To investigate the modular organization of non-coding RNA expression in Alzheimer’s disease, we performed weighted gene co-expression network analysis (WGCNA) using variance-stabilized expression values. Samples were first hierarchically clustered using pairwise Euclidean distances to identify intra-dataset heterogeneity (Figure 3A). A static cut height was set visually at 85 to remove sample SRR837506 as an outlier before network construction.

Following hierarchical clustering and dynamic tree cutting (Figure 3B), we identified 15 co-expression modules represented by distinct colors. The largest modules included the turquoise module (n = 2261 genes) and the blue module (n = 2046 genes), followed by the brown (n = 783), yellow (n = 425), and green (n = 155) modules (Table 1). Following module identification, a module–trait relationship heatmap across selected major modules was performed to assess the association of modules with distinct cohorts (Figure 3C). Expression levels of single genes within each module were plotted across samples to further demonstrate the consistency of expression profiles in AD relative to control. These findings highlight the presence of coordinated ncRNA expression modules that are associated with AD’s pathology.

3.3. Supervised Machine-Learning Prediction of Alzheimer’s Disease Using ncRNA Expression Profiles

The diagnostic performances of 6459 differentially expressed genes were assessed using a Random Forest (RF) classifier (Figure 4A). Models were trained using single gene expression profiles and evaluated using 5-fold cross-validation to assess the standalone predictive strength of ncRNA. Results revealed substantial variation in the predictive power of individual ncRNA, with an average area under the ROC curve (AUC) of 0.620 ± 0.099 and 121 differentially expressed genes exceeding an AUC of 0.8. The top five performing candidate genes of each ncRNA class were used to construct multi-gene expression panels for the comprehensive evaluation of the classification performance of different ncRNA subtypes.

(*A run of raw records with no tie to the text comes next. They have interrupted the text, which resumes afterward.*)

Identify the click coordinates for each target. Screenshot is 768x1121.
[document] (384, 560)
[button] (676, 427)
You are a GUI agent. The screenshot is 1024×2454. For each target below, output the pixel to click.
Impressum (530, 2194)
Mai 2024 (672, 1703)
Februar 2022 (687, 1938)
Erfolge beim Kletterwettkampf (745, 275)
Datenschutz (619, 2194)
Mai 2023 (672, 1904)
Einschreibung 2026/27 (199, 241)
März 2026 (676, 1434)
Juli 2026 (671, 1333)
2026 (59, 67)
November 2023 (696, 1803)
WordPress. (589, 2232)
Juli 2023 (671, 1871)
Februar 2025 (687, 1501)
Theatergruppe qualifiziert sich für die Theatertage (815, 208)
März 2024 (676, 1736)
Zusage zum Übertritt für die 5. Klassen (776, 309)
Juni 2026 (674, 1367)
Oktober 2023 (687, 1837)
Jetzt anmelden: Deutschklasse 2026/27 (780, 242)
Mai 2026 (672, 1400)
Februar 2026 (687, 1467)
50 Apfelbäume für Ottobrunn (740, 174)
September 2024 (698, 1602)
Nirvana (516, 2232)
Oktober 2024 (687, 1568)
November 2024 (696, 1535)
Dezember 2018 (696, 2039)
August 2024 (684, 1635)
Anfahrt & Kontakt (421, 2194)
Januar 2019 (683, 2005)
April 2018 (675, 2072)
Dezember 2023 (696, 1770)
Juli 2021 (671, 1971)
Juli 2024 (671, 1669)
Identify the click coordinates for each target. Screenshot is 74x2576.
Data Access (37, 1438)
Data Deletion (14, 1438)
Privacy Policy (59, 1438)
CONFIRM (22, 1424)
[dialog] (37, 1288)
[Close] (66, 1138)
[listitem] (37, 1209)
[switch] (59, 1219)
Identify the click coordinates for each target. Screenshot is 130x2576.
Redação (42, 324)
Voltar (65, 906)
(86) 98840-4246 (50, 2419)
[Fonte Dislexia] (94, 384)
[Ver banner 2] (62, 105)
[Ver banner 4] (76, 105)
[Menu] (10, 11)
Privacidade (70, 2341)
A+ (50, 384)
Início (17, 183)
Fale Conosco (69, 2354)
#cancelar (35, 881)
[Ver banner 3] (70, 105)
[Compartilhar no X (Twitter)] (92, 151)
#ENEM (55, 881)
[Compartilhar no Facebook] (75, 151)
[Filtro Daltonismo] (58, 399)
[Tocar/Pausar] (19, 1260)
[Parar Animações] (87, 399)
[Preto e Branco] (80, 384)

We performed 10-fold, 100-repeat nested cross-validation using a Random Forest classifier. Across all iterations, the lncRNA panel yielded the highest average AUROC (Mean = 0.974, Median = 1.000), followed closely by the combined ncRNA panel (Mean = 0.972), indicating strong discriminative capability (Figure 4B,D). The piRNA panel also achieved high performance (Mean AUROC = 0.925), while the snoRNA panel showed more variability and overall lower predictive strength (Mean AUROC = 0.802). The combined model notably demonstrated high precision (Mean = 0.960) and sensitivity (Mean = 0.918). Feature importance ranking indicates that snoRNAs have higher importance in the combined ncRNA panel prediction, despite weaker standalone predictive strength and snoRNA panel predictive strength (Figure 4C).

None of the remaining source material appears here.